EXERCISE MATERIALS Start Marker

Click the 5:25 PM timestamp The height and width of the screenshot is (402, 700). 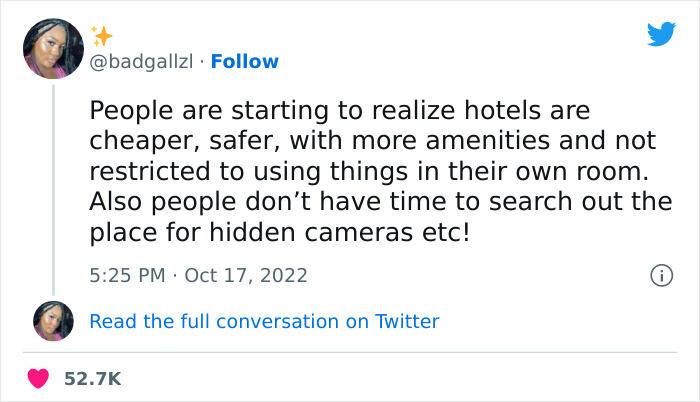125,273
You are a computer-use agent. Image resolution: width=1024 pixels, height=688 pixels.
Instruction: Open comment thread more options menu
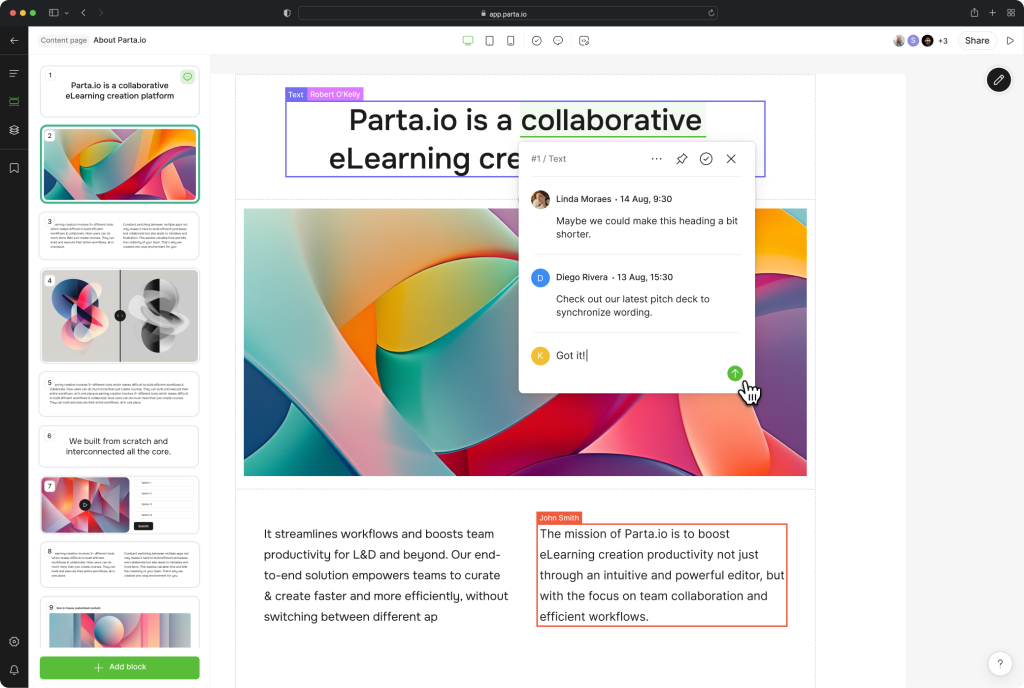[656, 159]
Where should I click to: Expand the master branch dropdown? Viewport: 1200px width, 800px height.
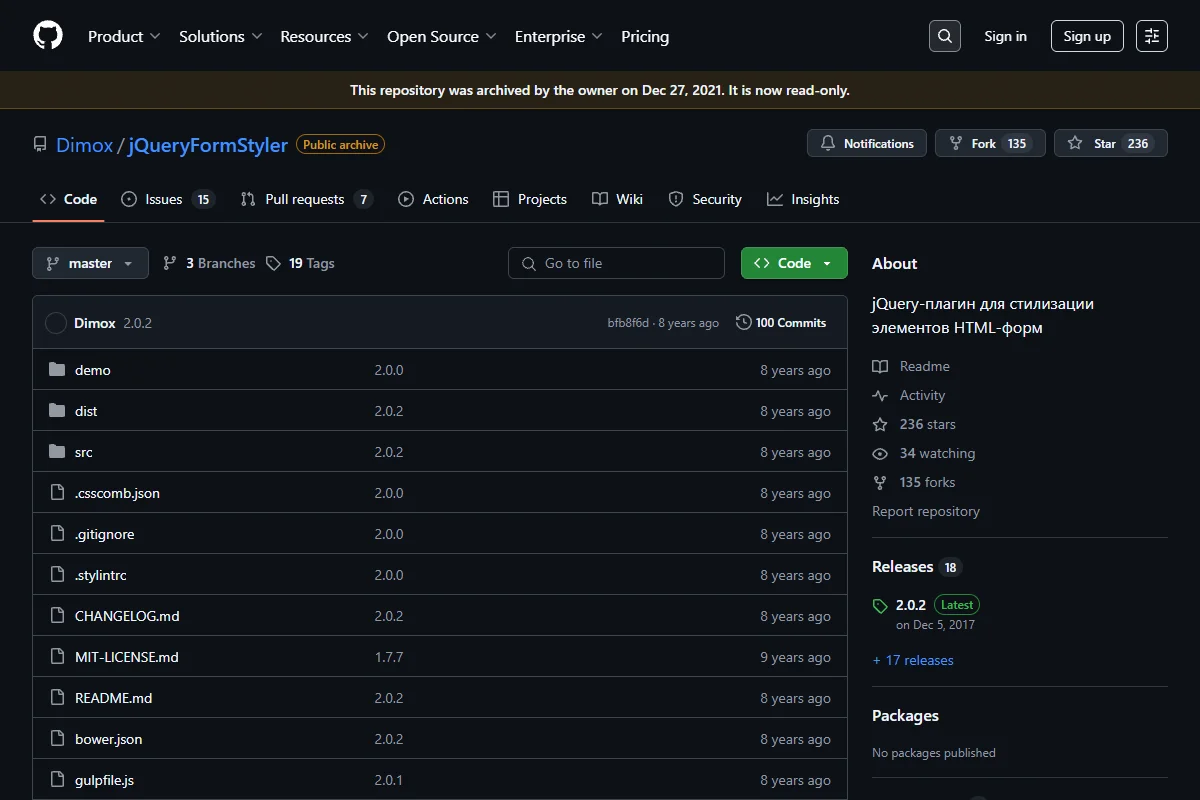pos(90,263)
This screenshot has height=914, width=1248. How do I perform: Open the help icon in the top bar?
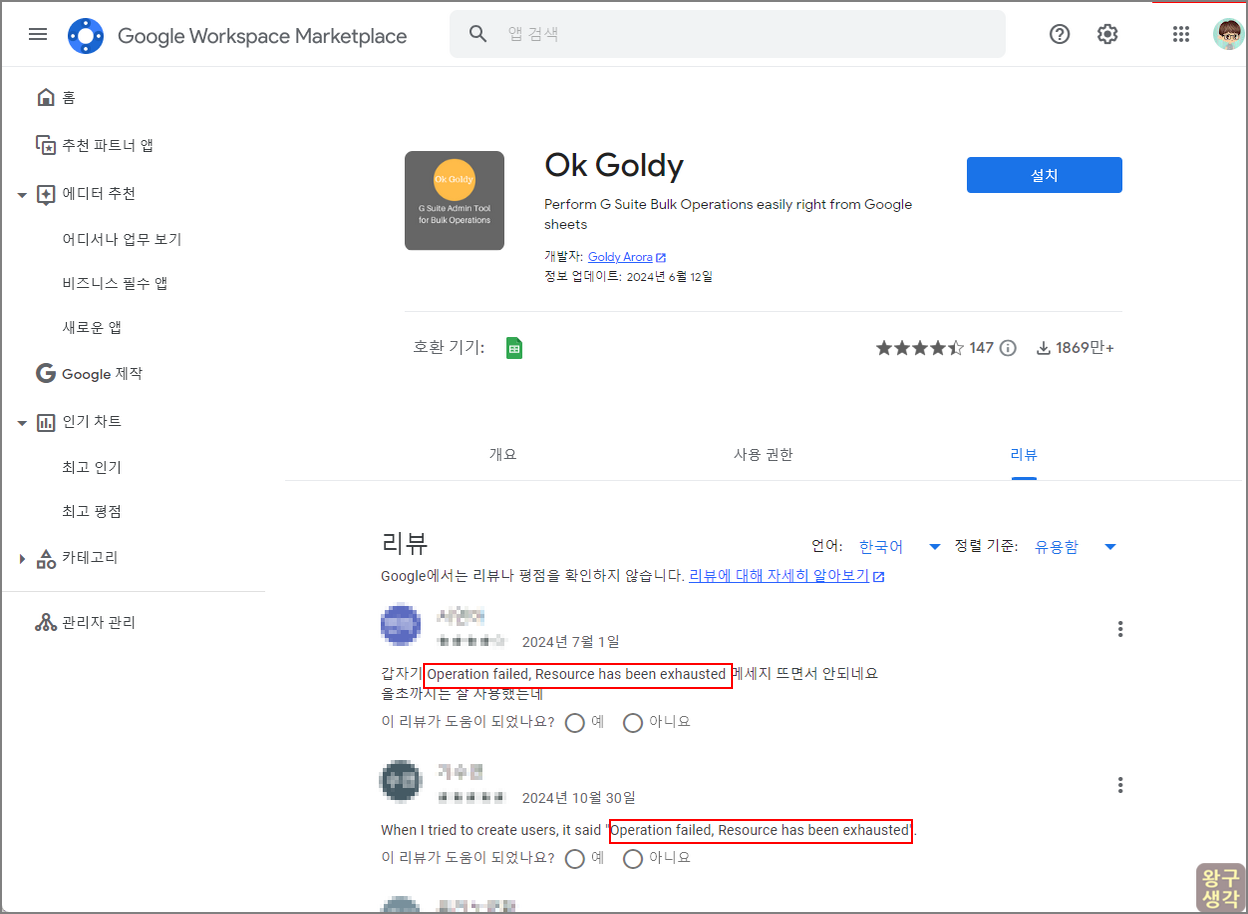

EXERCISE MATERIALS End Marker

> PROMPT: Once the line containing "Where should I" is found, transcribe it and every line after it to the end of the records, exactly and with no pictures.

> TASK RESULT:
Where should I click to: Expand the master branch dropdown? Viewport: 1200px width, 800px height.
pos(90,263)
This screenshot has height=914, width=1248. How do I perform: Open the help icon in the top bar?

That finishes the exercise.